▸ EXERCISE REQUIREMENTS
For this item, repeat the material exactly while omitting its pictures.

** SUPPLIED DATA follows **

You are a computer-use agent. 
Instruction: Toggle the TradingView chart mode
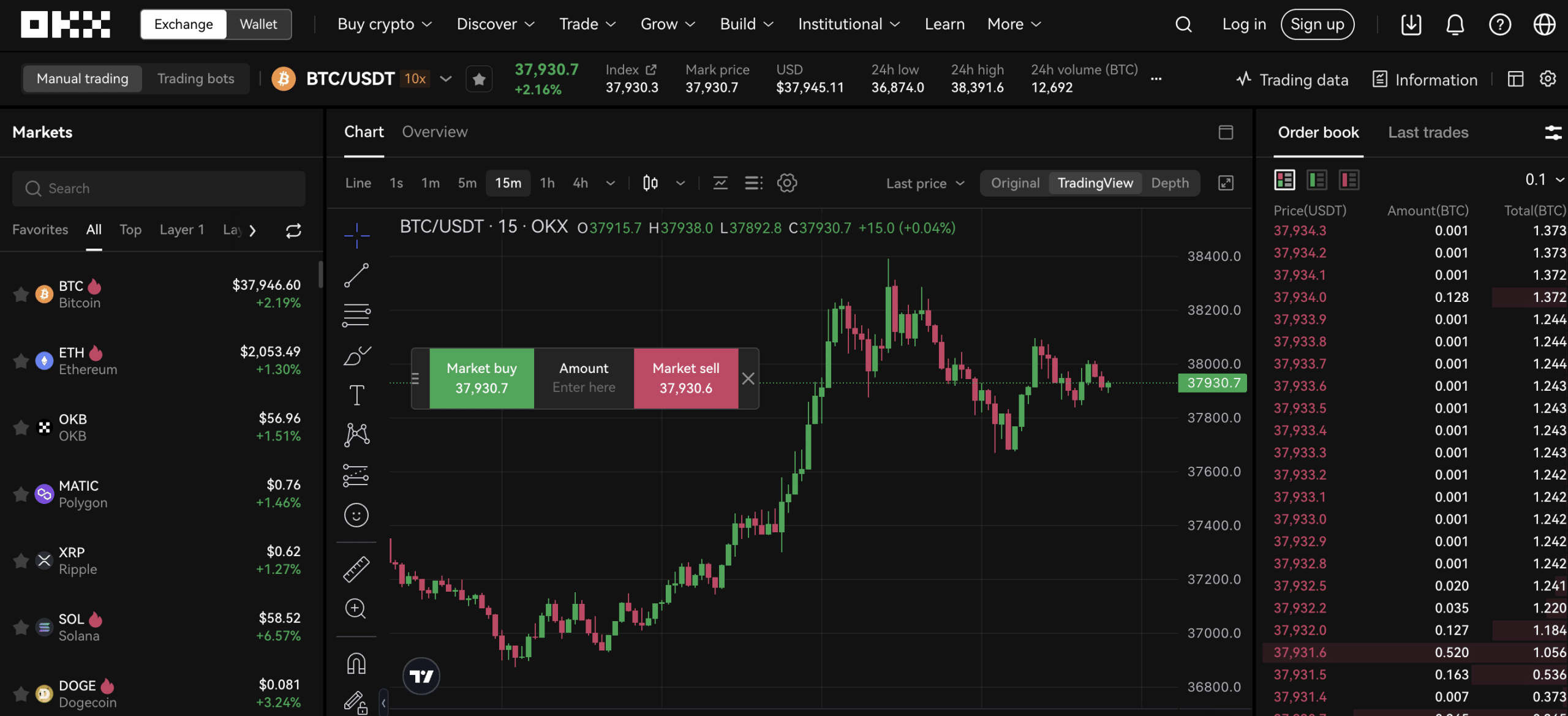coord(1095,183)
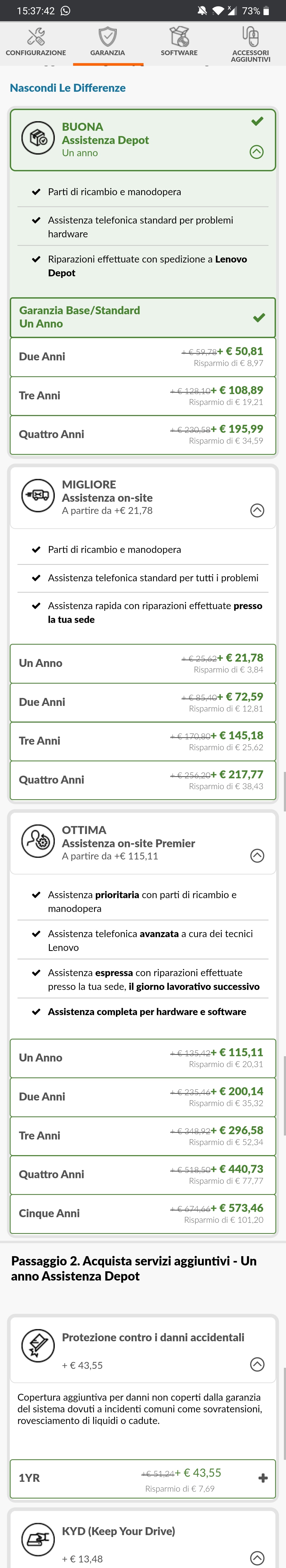Open the Configurazione wrench icon tab
Image resolution: width=286 pixels, height=1568 pixels.
point(36,37)
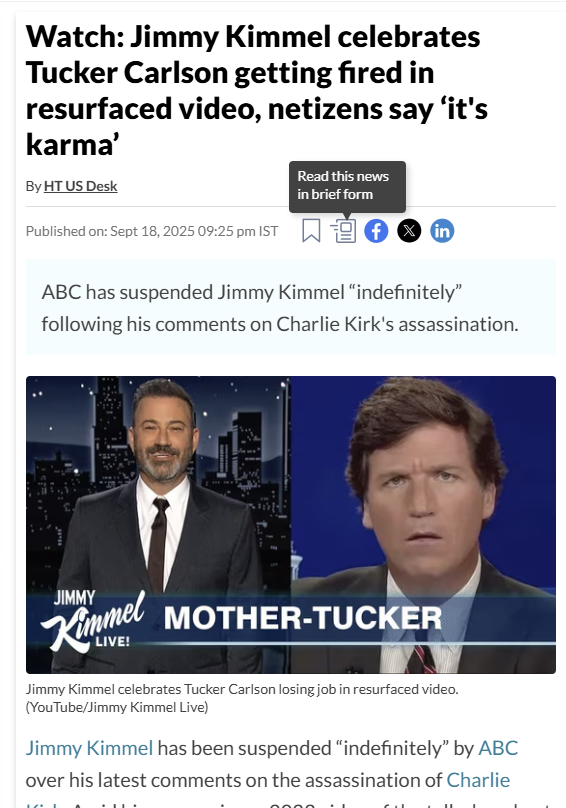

** End of SUPPLIED DATA **

▸ EXPECTED ANSWER
You are a computer-use agent. 
Instruction: Toggle the TradingView chart mode
coord(1095,183)
Open the Configurazione wrench icon tab
Image resolution: width=286 pixels, height=1568 pixels.
point(36,37)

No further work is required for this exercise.